반코마이신 내성 장구균(vancomycin resistant enterococci, VRE)은 장구균 중 반코마이신 항생제에 내성인 균을 지칭하는 용어로, 메티실린 내성 황색포도알균(MRSA)과 함께 병원 감염의 주요한 원인균으로 알려져 있다.
지난 수십년간 자연적 방어 기제로 나타난 내성균은 항균제 사용 증가, 국가 간 교역 및 이동 증가 등과 맞물리면서 점점 더 다양한 양상으로 전개되었으며, 내성 유전자를 주고받는 세균의 특성에 따라 신규 변종 내성균이 증가하였다.

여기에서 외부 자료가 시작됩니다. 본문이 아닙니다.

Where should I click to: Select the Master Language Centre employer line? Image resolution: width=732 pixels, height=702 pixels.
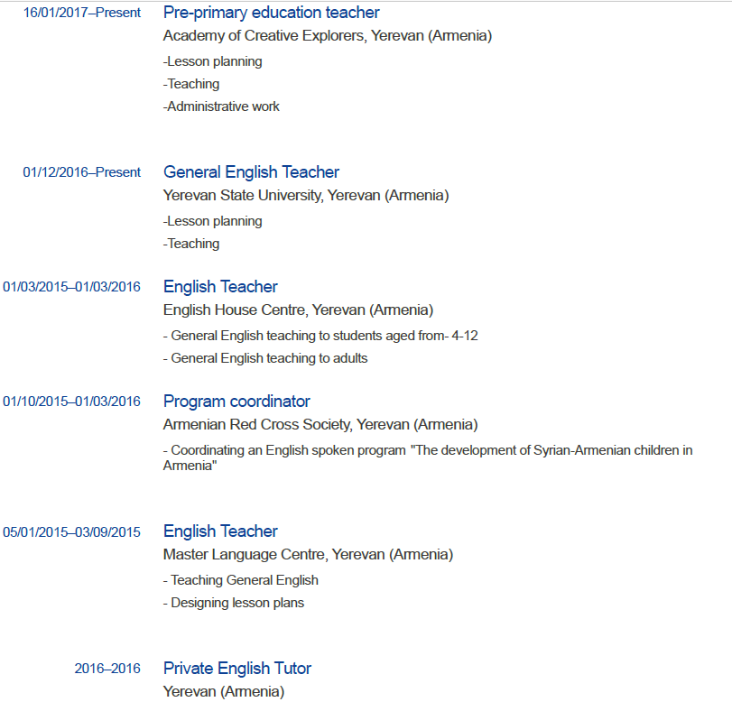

특히, 장구균은 본래의 성격상 여러 항균제에 내성이 있어 효과적인 치료를 위해서 penicilin 계열과 aminoglycoside 계열 항균제의 병합요법이 사용되었으나, 내성이 증가함으로써 vancomycin의 사용이 급증하였고 이어 vancomycin에도 내성을 보이는 장구균이 등장하였다.
장구균의 vancomycin에 대한 내성기전은 vancomycin 내성 유전자에 의하여 암호화되어 있는 ligase에 의하여 vancomycin에 대한 친화력이 낮은 단백이 합성되어 장구균의 세포벽 전구체에 대한 vancomycin의 공격을 차단하는 것으로 내성 유전자형은 vanA, vanB, vanC, vanD, vanE, 및 vanG 등 6가지가 있다. 그중
이 중 VanA 표현형은 E faecalis와 E faecium에서 주로 발견되는데, vancomycin와 teicoplanin에 고도내성을 가지고 있어 VRE 중 가장 심각한 문제가 되고 있다.

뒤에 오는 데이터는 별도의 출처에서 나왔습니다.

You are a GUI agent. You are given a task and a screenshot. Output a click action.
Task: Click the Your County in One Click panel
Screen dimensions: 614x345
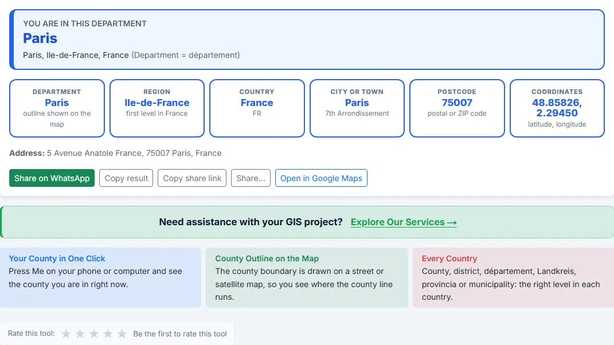(101, 277)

현재 중환자실에서 분리되는 Enterococcus faecium의 30-45%에서 반코마이신에 내성을 보이고 있어 적절한 감염관리가 필요하며, 반코마이신 내성 장구균의 신속하고 민감한 검출은 감염 환자에게는 적절한 항균제 치료를 가능하게 하고 균 정
착이 있는 환자에게는 적절한 감염관리를 시행하여 내성 장구균의 전파를 예방할 수 있게 한다.

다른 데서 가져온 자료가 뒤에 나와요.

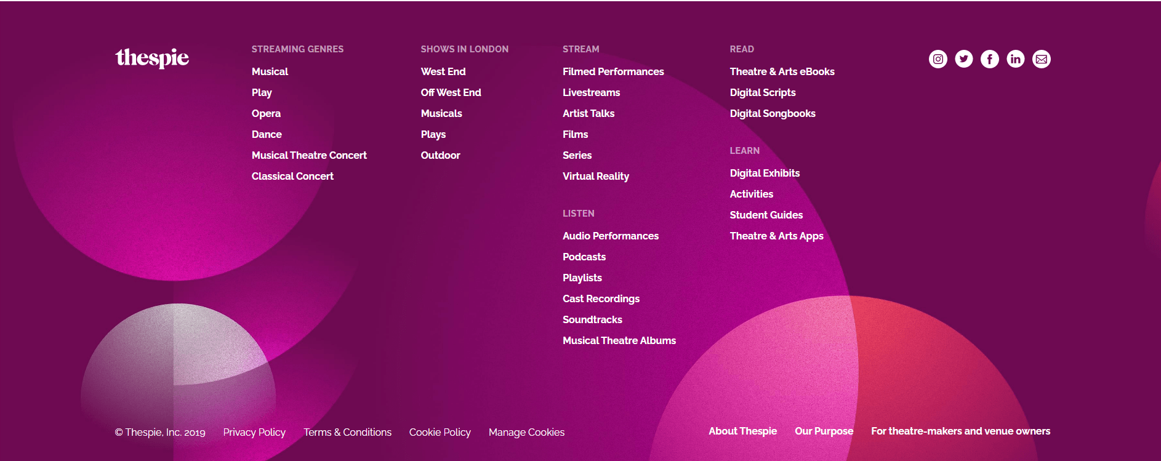View Digital Exhibits under Learn
The image size is (1161, 461).
coord(765,173)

통상적인 반코마이신 내성 장구균의 검출방법은 중합효소 연쇄반응(polymerase chain reaction, PCR)법을 수행한 다음, 상기 반응의 증폭산물을 전기영동법으로 확인하는 것으로 정량적 분석이 어렵고, 수일이 소요되어 감염관리에 문제가 되고 있다.
본 발명자들은 반코마이신 내성 유전자 중 고도내성을 가져 심각한 문제가 되고 있는 반코마이신 내성 A균을 간단ㆍ신속ㆍ정확하게 검출 및 정량할 수 있는 기술개발의 일환으로 실시간 PCR법을 이용하여 반코마이신 내성 A균을 검출 및 정량하고자 하였으며, 반코마이신 내성 A균 검출용 유전자 마커에 특이적으로 결합가능한 프로브, 이를 포함하는 반코마이신 내성 A균 검출용 조성물, 검출용 키트 및 이를 이용한 반코마이신 내성 A균 검출방법을 개발하여 본 발명에 이르게 되었다.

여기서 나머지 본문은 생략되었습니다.